PROBLEM STATEMENT: Recast the stretch from the line containing "How do I perform: Navigate" through the line containing "coord(611,69)" as a JSON list of strings, one string per line, with blank lines left out. Leave the pictures out of the answer.

DATA ROWS:
■ ■ ■ ■ ■ ■ ■

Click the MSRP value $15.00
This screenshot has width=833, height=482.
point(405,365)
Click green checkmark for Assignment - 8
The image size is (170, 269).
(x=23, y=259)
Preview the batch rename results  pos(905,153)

■ ■ ■ ■ ■ ■ ■

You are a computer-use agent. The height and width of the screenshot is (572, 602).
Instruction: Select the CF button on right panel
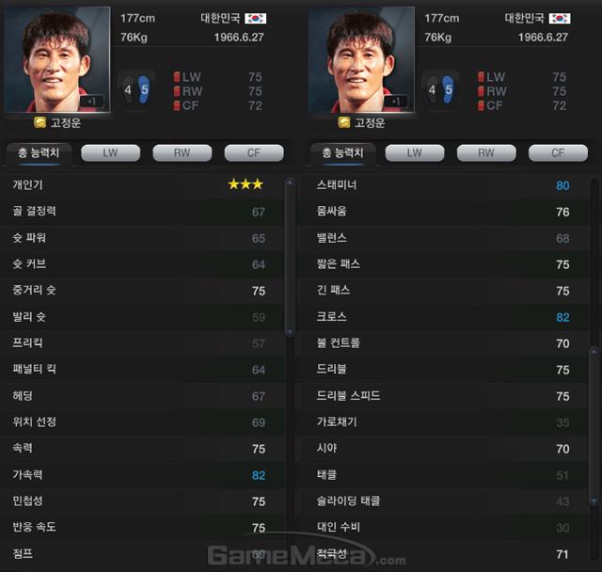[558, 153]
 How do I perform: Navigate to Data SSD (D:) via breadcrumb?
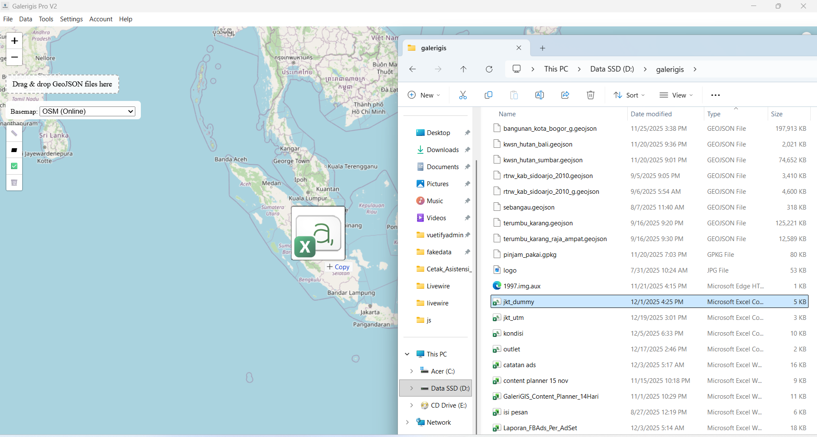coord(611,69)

■ ■ ■ ■ ■ ■ ■

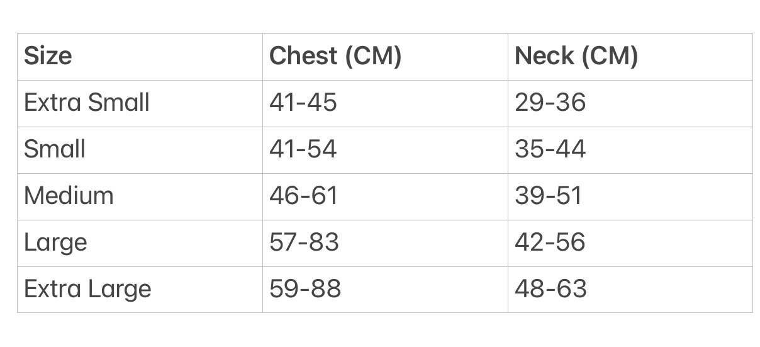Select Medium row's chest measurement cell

■ ■ ■ ■ ■ ■ ■

COMPLETE ANSWER:
[
  " How do I perform: Navigate to Data SSD (D:) via breadcrumb?",
  "coord(611,69)"
]